[Task to carry out] Quote the records word for word, from the line with "Where should I" up to and including the line with "The height and", and leave the pictures out.

--- BEGIN ---

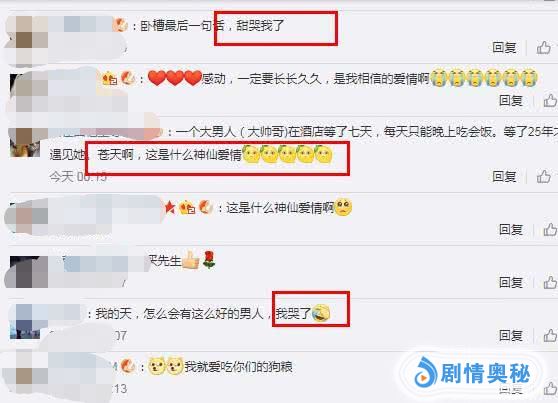Like the '先生' comment with rose emoji

pos(551,283)
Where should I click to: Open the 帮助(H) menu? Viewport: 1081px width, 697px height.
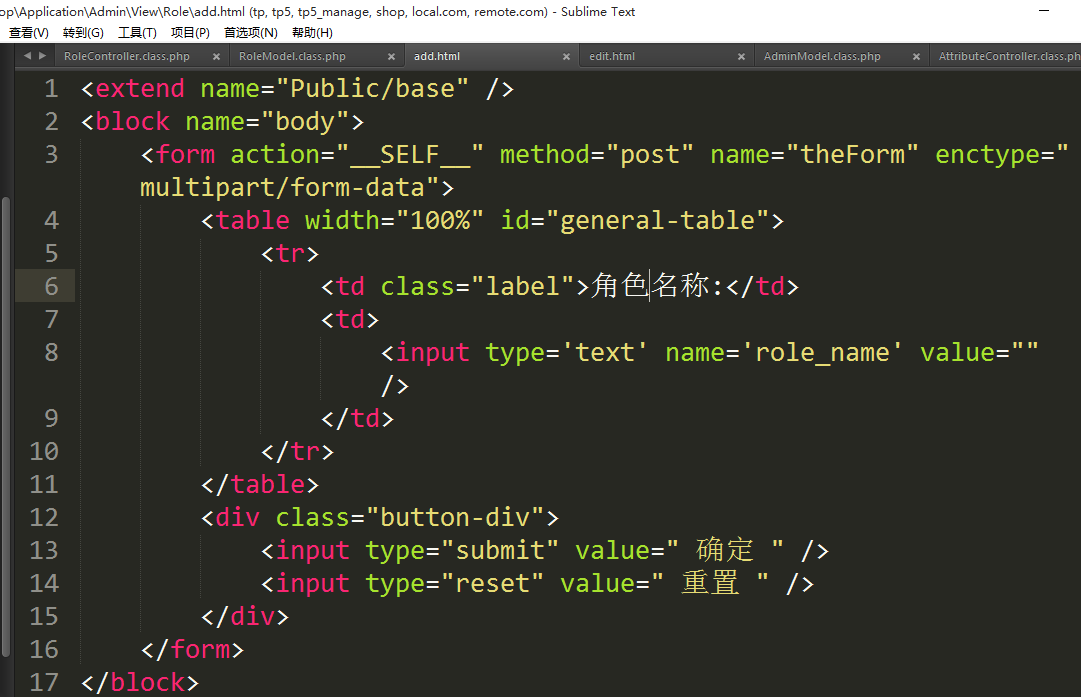tap(312, 33)
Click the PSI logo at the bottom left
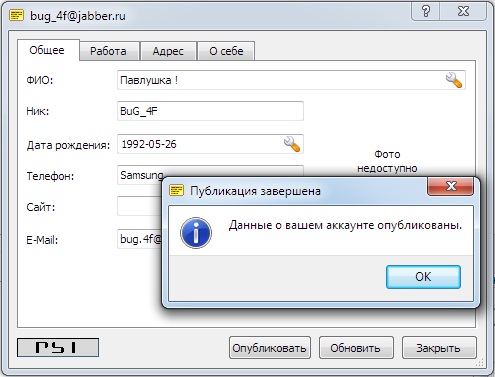The height and width of the screenshot is (377, 495). tap(58, 347)
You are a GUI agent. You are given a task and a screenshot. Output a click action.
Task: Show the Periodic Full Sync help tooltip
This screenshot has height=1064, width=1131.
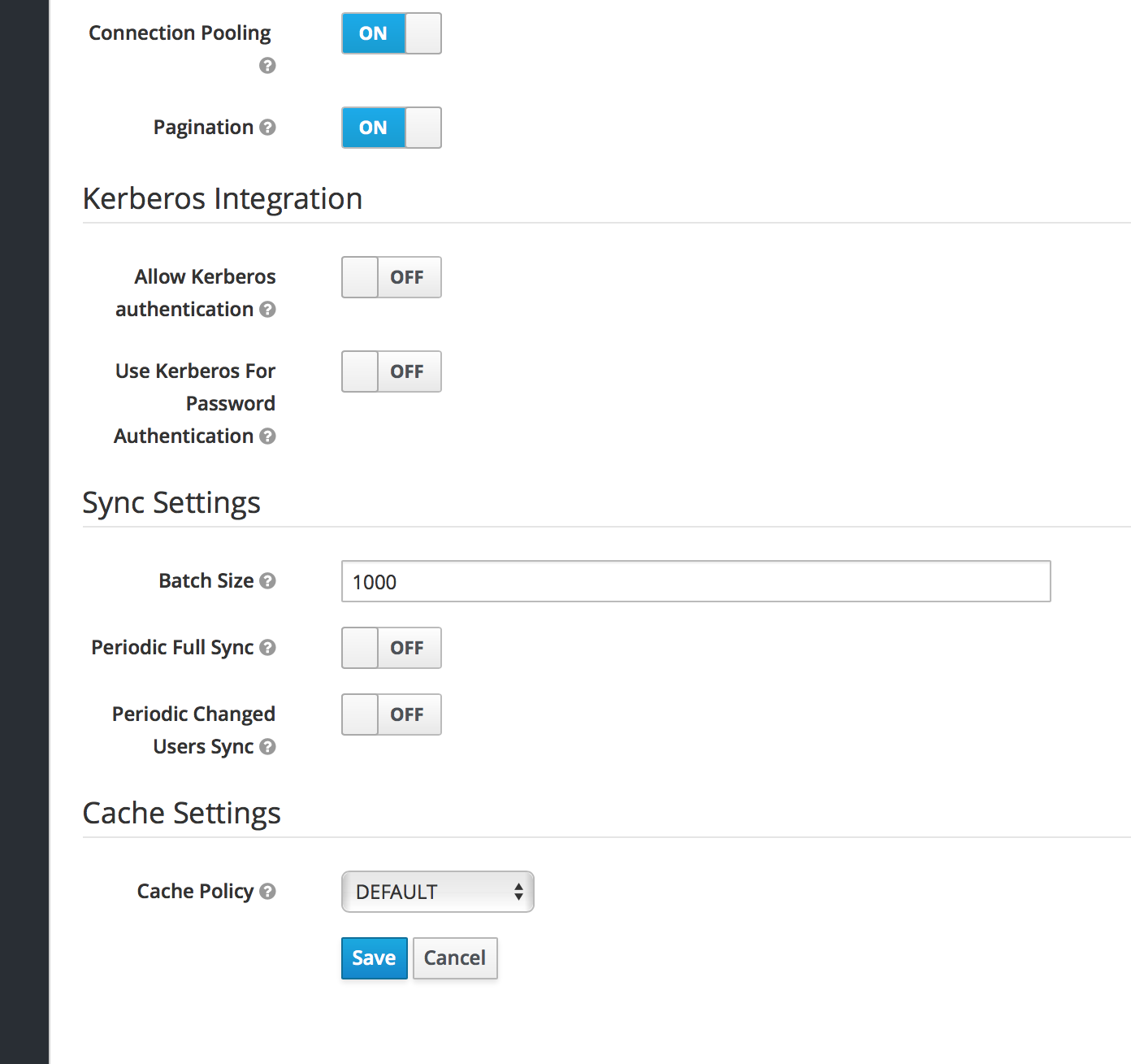tap(267, 648)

--- END ---

[Output below]
Where should I click to: Open the 帮助(H) menu? Viewport: 1081px width, 697px height.
tap(312, 33)
Click the PSI logo at the bottom left
The height and width of the screenshot is (377, 495). tap(58, 347)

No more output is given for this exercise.